Budapest, 9-10 July 2024

Theoretical and Translational Medicine III.

Expanding the Immune System's Functionality: the Role of Microbiota

Author(s)

Ingrid Lamminpää1, Federico Boem2, Amedeo Amedei3
1: University of Florence - Italy
2: University of Twente - Netherlands
3: University of Florence

Text of the abstract

Introduction: From an evolutionary standpoint the immune systems may have been selected for their capacity to detect abrupt change of structural/micro-environment in the host. This detection saves resources that would have been spent on detecting continuously each pathogen's structural features. In line with the Discontinuity Theory of Immunity (DTI), both the innate and adaptive immune systems recognize sudden antigens variation in the microenvironment and respond by launching an inflammatory response. But the same systems are also quick to adjust to prolonged, gradual antigens exposure, which results in the development of immune tolerance. Immunity is built through a dynamic interaction between host-derived and non-host-derived factors. Aims: We’ll discuss how host-derived DTI assertions may be extended to non-host-derived ones and determine immunity during sudden or slow/chronic environmental change, as follows. 1) containment: is a strategy of the local resident microbiota to prevent exogenous factors moving from the gut lumen to other body parts and infecting the mucosal surface; 2) colonization resistance: is exerted by the resident microbiota against threatening MOs through a variety of mechanisms such as niche competition and antagonism, and quorum sensing to inform bacterial population on non resident microbial presence and virulence; 3) disease tolerance: is mediated by resident microbiota, to limit tissue damage caused by the presence of pathogenic MOs.
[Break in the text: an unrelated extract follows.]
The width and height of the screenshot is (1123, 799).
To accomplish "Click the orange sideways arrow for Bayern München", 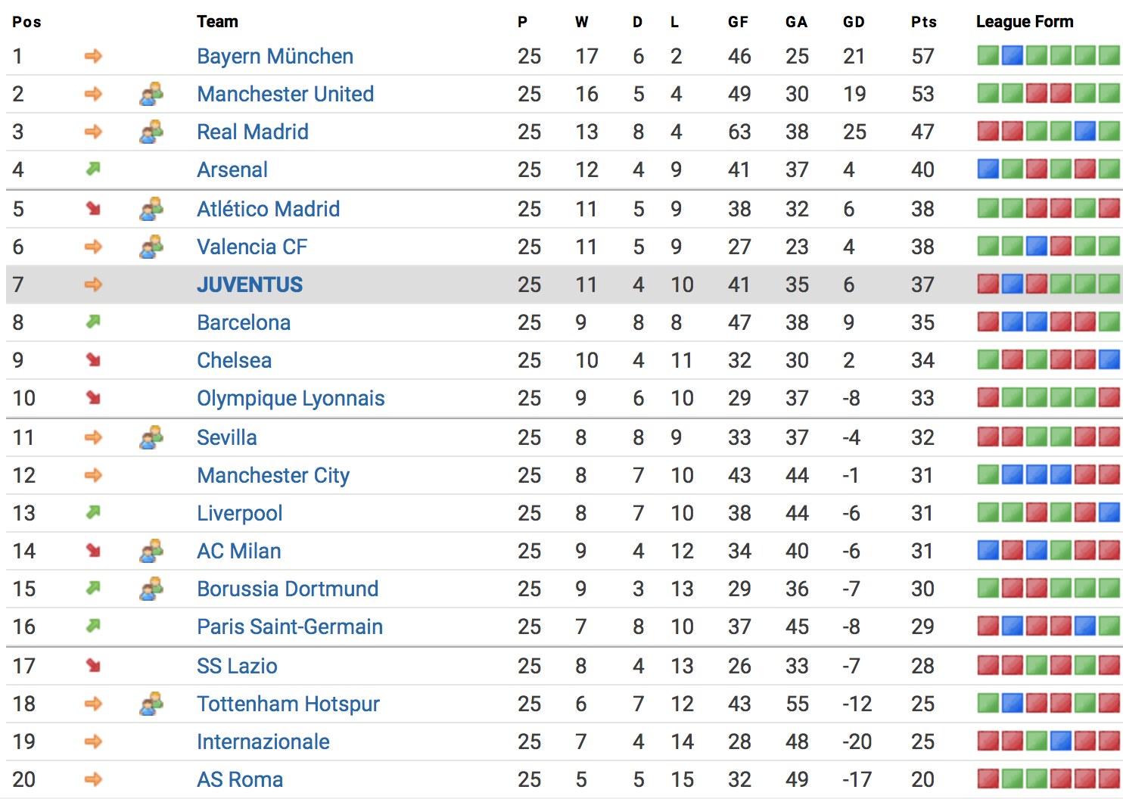I will point(93,56).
Microbiota is also able to neutralize exogenous toxins. Methods: Given the theoretical aim of this study, our methodology will be based on a critical review of the relevant literature but also on a rigorous discussion of data obtained from our lab such as CRC and ALS patients serum levels of SCFA and cytokines, and microbiome characterization in its entirety (such as virome and mycobiota beyond bacterial strains). Results: As a result we expect this theoretical perspective to offer positive insights and to cast a new light on inflammatory response and immune tolerance mechanisms. Conclusions: We claim that non-host-derived factors referred to as the microbiome should be included in a new, legitimate and inclusive DTI. Future findings could have an impact on how research is conducted and perhaps lead to re-thinking lab and clinical protocols. Funding: no fund has been employed for this research.